◆ Supplied text:
# My New Chinese Underfold AK-47 (Lots Of Pics!)



## -gunut- (May 8, 2006)

Hey all! Here is the newest addition to my small collection. I got this a few weeks ago and have been working on adding US parts to make her legal with the folding stock. I am happy to report that she is all done! (damn that stock was hard to install!). I stripped the wood on her and gave it the red stain. Pistol grip was made for me by my buddy and he did a damn good job on it!








I have shot her a few times but will hopefully be going to the range this weekend to see where she shoots and adjust if needed. I can instantly see the quality difference between this and my WASR.








I also love the under fold stock. I prefer it to the side folder and my WASR and the standard butt stock. 




































My two

















The Family


----------



## A_J (May 22, 2006)

Nice - I've been kicking around the idea of an AK as a counterpoint to my AR.

My dealer up here in the 'Couv got some CIA WASRs in, but upon reading about them online, I get the impression that they're kinda spotty on the QC - in your opinion, WASR's ok for the price, or spend a bit more on a better brand, such as an Arsenal Arms?


----------



## Baldy (Jun 21, 2006)

That's a fine looking addition to the family Gunut. Enjoy them all.


----------



## rfawcs (Feb 11, 2006)

That's a really nice job- almost looks too pretty to shoot! I can imagine putting the underfolder on was a real pain.


----------



## Vom Kriege (May 5, 2006)

The wood looks really nice on it. Good job.


----------



## SuckLead (Jul 4, 2006)

Question. How did you get the grip in front of the one AK on without it getting in the way of the magazine? I have a co-worker who did a bunch of work to his AK and when he put the grip on he can't use it with the magazine, so he took it off. Any ideas?


----------



## -gunut- (May 8, 2006)

A_J said:


> in your opinion, WASR's ok for the price, or spend a bit more on a better brand, such as an Arsenal Arms?


The one that I have tricked out is a WASR. They are sure not the prettiest AKs but they are as reliable as they come. They are good if you cannot afford a better one or don't want to spend a lot. Yes the Arsenal are very good. They are milled instead of stamped. They are said to be the most accurate of the AK rifles. The Chinese ones like I have are very good as well. They stopped being imported in 94 so the price on them will continue to rise. Great guns! Lots of fun :smt023


----------



## -gunut- (May 8, 2006)

SuckLead said:


> Question. How did you get the grip in front of the one AK on without it getting in the way of the magazine? I have a co-worker who did a bunch of work to his AK and when he put the grip on he can't use it with the magazine, so he took it off. Any ideas?


I can get the mag out without even touching that front grip. It all depends on the setup. If I need to I can even move my grip further forward.


----------

◆ Data excerpts:
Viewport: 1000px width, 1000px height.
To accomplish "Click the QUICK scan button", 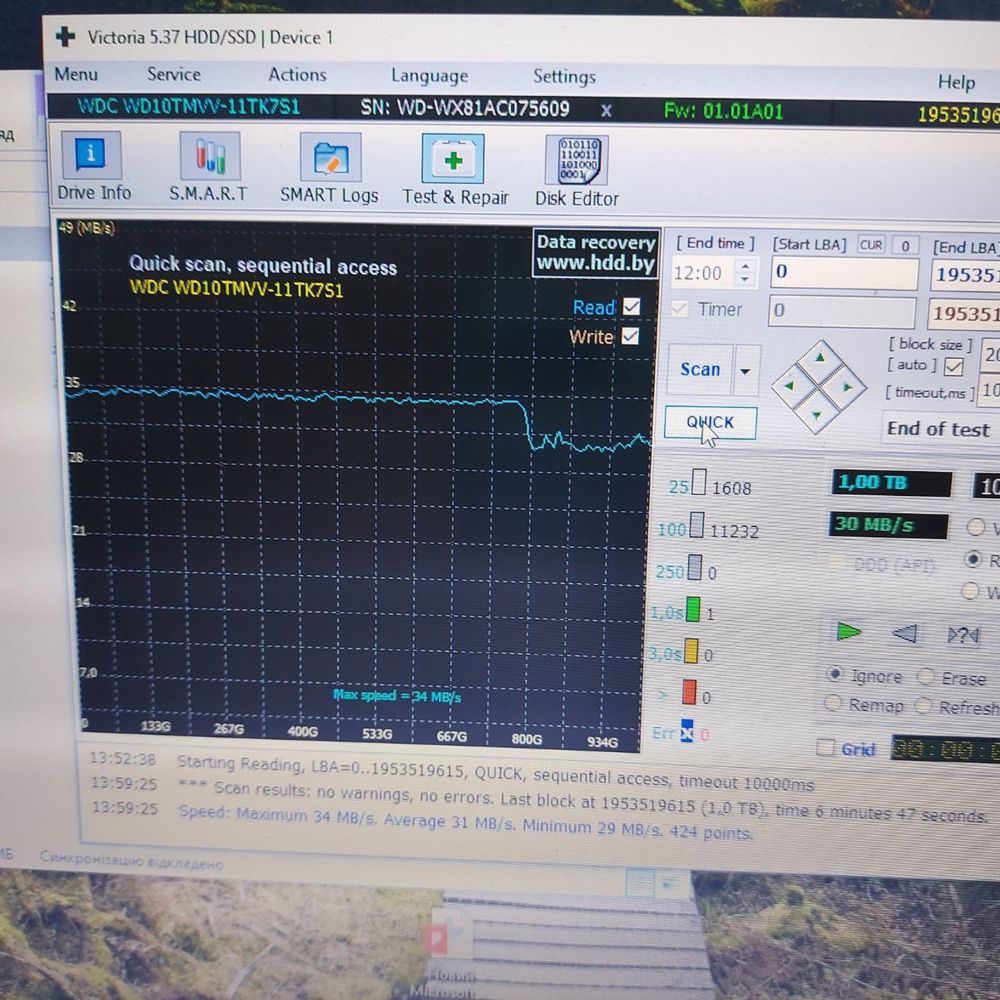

==

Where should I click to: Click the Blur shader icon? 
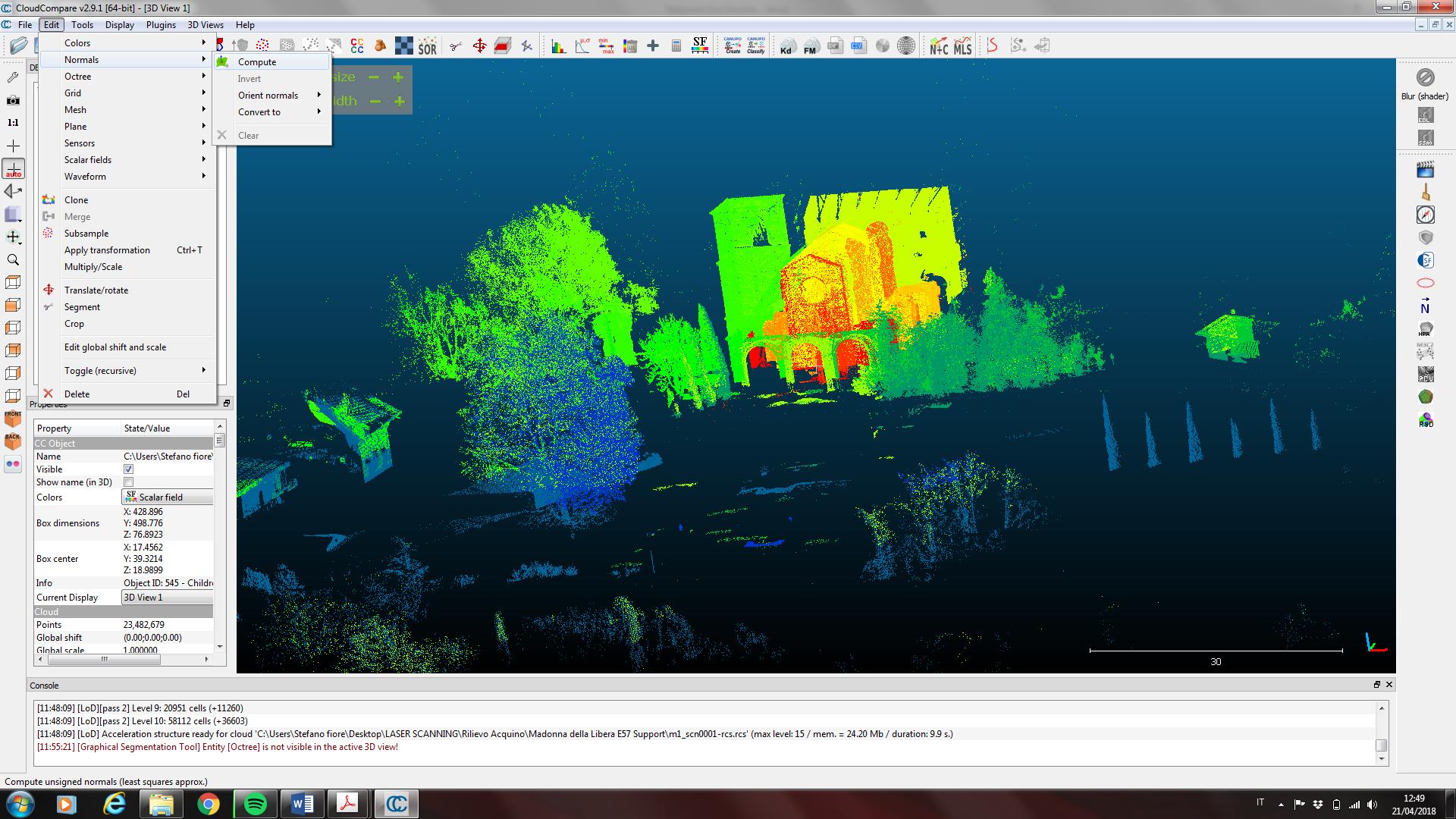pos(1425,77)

◆ Exercise: From the forum thread about the underfold AK-47, print word for word the part that starts with "That's a really" and ends with "it. Good job.".

◆ Problem solution:
That's a really nice job- almost looks too pretty to shoot! I can imagine putting the underfolder on was a real pain.


----------



## Vom Kriege (May 5, 2006)

The wood looks really nice on it. Good job.